Rewrite the records with "Instruction" replaced by "Directive" throughout, keeping everything else unchanged. Leave out the pictures.
───── Data excerpts
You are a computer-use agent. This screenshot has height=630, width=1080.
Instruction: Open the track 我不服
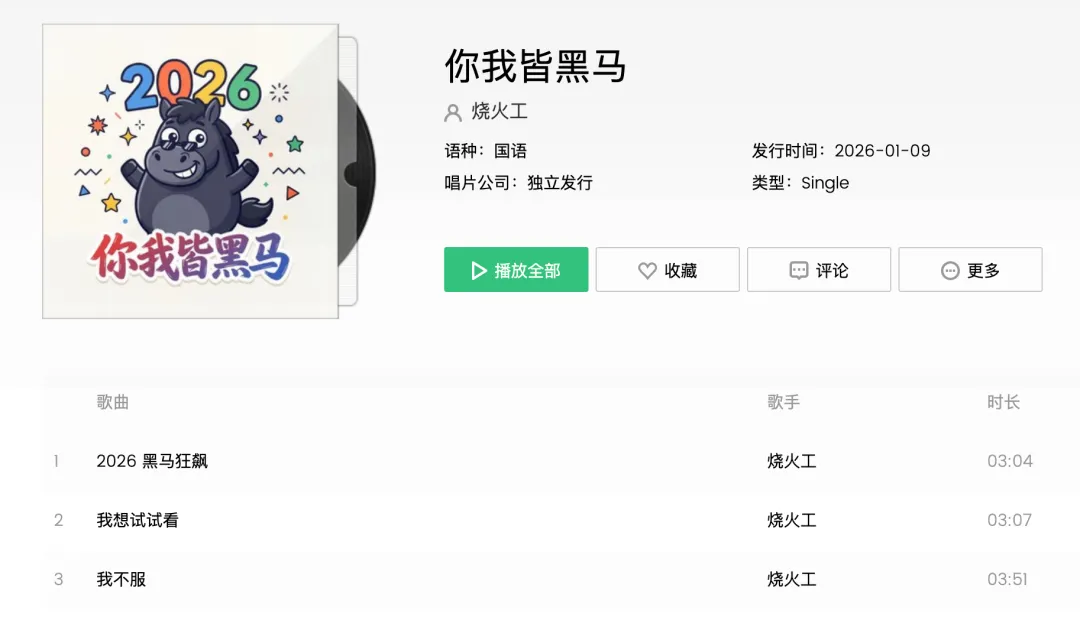(121, 579)
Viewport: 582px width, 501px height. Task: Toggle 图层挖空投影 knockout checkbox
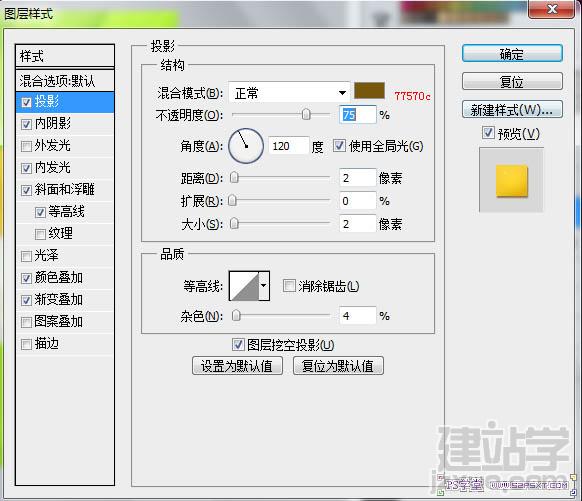pyautogui.click(x=238, y=345)
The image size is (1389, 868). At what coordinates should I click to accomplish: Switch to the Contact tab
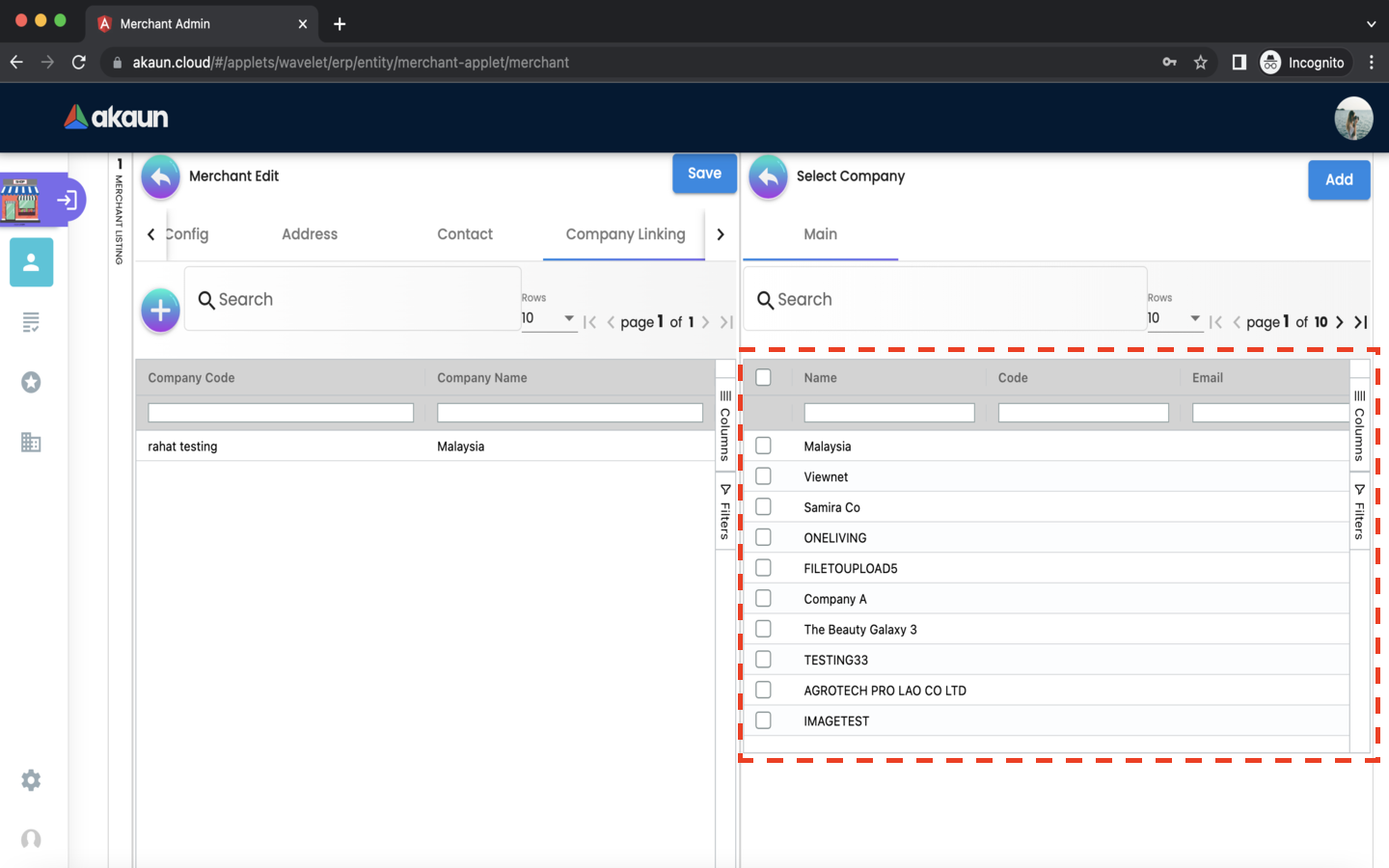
──────────
Solution to this exercise:
You are a computer-use agent. This screenshot has height=630, width=1080.
Directive: Open the track 我不服
(121, 579)
Viewport: 582px width, 501px height. Task: Toggle 图层挖空投影 knockout checkbox
pyautogui.click(x=238, y=345)
The image size is (1389, 868). At what coordinates should I click to accomplish: Switch to the Contact tab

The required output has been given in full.